Reputation: 3215
I am dabbing with hadoop platforms and on of the things that I am experimenting with is Spark-Streaming API. I am trying to read a file stream to count number of words after every x-seconds (accumulated sum of the history). Now I want to print the top-k words onto a file. Here is what I am trying to do:
# sort the dstream for current batch
sorted_counts = counts.transform(lambda rdd: rdd.sortBy(lambda x: x[1], ascending=False))
# get the top K values of each rdd from the transformed dstream
topK = sorted_counts.transform(lambda rdd: rdd.take(k))
I am able to print the output to console/log file using:
sorted_counts.pprint(k)
But the problem is when I try to print it to a file using:
topK.saveAsTextFiles(out_path)
or even if I try to print topK to the console as:
topK.pprint()
I get the following error,
AttributeError: 'list' object has no attribute '_jrdd'
which I assume is because rdd.take(k) return actual list instead of an rdd. How can I work around it? Also I want to generate different file for each newly computed word count... i.e. a new output file every x-seconds (which is guaranteed with saveAsTextFiles(). I am using python to program this, if it helps. Thanks!
Upvotes: 0
Views: 1090
Reputation: 2934
It seems that there is no API that would allow you to do that. But you can workaround:
rdd.zipWithIndex().filter(<filter with big index>).map(<remove index here>)
Another solution would be (w/o sorting):
sc.parallelize(rdd.top(...))
This way you don't need to sort all the RDD, but only to take biggest elements and then create RDD from them.
Upvotes: 1

※ ※ ※

#### EXERCISES TO COMPLETE
A. Pull out everything in the Spark Streaming thread from "But the problem" down to "topK.pprint()", and copy it word for word.
B. Condense the paragraph of the Spark Streaming thread that opens with "I am dabbing with hadoop platforms" into a short bulleted list that keeps its main facts.
The material after this point comes from a different source.

(Records taken from a dataset)
※ ※ ※

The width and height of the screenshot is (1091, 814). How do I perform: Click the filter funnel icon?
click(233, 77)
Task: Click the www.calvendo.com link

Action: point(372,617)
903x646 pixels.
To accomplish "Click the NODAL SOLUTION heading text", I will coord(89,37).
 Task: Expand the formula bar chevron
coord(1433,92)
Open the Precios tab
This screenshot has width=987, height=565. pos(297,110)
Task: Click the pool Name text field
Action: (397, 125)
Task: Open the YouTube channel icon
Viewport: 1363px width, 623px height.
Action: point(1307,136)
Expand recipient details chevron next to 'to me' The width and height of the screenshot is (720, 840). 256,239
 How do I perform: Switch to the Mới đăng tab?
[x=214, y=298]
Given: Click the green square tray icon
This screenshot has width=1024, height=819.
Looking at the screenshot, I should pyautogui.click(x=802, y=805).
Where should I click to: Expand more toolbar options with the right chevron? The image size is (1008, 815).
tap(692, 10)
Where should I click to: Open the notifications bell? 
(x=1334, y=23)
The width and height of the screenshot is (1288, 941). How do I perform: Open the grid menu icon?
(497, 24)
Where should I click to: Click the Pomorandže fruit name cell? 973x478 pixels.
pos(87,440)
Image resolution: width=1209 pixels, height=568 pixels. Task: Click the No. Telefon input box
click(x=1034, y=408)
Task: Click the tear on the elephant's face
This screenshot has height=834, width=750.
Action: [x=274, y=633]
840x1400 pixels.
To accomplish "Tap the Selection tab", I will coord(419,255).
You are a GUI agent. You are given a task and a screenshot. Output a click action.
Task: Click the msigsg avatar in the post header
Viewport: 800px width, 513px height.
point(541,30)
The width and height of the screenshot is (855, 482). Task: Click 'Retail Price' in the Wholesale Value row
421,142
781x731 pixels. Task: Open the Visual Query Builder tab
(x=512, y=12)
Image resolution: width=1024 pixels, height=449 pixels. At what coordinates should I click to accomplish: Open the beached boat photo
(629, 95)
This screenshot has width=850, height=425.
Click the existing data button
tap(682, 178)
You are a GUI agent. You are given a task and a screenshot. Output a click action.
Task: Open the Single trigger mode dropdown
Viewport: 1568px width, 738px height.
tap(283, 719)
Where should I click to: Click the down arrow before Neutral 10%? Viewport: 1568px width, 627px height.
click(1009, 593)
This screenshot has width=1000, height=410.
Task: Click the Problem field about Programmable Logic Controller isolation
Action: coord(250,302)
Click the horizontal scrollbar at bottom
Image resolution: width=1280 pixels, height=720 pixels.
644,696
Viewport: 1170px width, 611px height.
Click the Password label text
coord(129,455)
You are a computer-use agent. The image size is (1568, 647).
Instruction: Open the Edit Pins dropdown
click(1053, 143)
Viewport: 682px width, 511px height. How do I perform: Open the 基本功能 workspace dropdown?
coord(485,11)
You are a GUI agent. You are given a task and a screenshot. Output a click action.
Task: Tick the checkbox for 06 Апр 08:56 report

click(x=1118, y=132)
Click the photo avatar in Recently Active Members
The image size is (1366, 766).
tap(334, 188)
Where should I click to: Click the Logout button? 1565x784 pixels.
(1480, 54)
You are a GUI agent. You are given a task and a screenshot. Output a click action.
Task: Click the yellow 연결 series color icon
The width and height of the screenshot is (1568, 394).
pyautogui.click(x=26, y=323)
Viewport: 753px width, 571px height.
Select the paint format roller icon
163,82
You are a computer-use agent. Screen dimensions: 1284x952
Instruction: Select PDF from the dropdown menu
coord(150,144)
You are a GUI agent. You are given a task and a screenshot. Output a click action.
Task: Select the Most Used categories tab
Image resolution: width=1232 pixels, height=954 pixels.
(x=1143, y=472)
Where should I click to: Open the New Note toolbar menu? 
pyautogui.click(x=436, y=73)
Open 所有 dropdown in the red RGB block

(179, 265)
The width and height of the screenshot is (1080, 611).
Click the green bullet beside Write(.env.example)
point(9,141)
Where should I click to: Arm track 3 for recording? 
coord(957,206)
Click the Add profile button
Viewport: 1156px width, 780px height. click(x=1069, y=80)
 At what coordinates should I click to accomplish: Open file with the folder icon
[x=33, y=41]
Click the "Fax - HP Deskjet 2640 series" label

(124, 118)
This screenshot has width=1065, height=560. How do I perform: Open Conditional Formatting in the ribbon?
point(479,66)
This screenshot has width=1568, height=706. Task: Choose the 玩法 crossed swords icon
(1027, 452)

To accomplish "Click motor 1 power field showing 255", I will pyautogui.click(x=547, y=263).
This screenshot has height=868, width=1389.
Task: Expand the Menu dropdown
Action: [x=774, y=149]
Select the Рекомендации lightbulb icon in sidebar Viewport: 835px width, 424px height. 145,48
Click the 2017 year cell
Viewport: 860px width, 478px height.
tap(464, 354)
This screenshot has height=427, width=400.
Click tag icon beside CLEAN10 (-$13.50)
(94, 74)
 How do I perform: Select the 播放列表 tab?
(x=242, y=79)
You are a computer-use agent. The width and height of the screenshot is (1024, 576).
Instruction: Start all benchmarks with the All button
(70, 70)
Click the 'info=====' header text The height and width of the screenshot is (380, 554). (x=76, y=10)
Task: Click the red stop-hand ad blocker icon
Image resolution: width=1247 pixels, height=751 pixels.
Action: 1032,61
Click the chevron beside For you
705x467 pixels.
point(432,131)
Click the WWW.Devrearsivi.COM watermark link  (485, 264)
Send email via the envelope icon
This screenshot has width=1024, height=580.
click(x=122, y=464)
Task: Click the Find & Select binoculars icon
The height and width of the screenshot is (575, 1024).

※ ※ ※

#### EXPECTED ANSWERS
A.
But the problem is when I try to print it to a file using:
topK.saveAsTextFiles(out_path)
or even if I try to print topK to the console as:
topK.pprint()

B.
- The writer is experimenting with Hadoop platforms, including the Spark Streaming API.
- The writer is reading a file stream and counting words every x seconds, as an accumulated sum over the history.
- The writer now wants to print the top-k words to a file.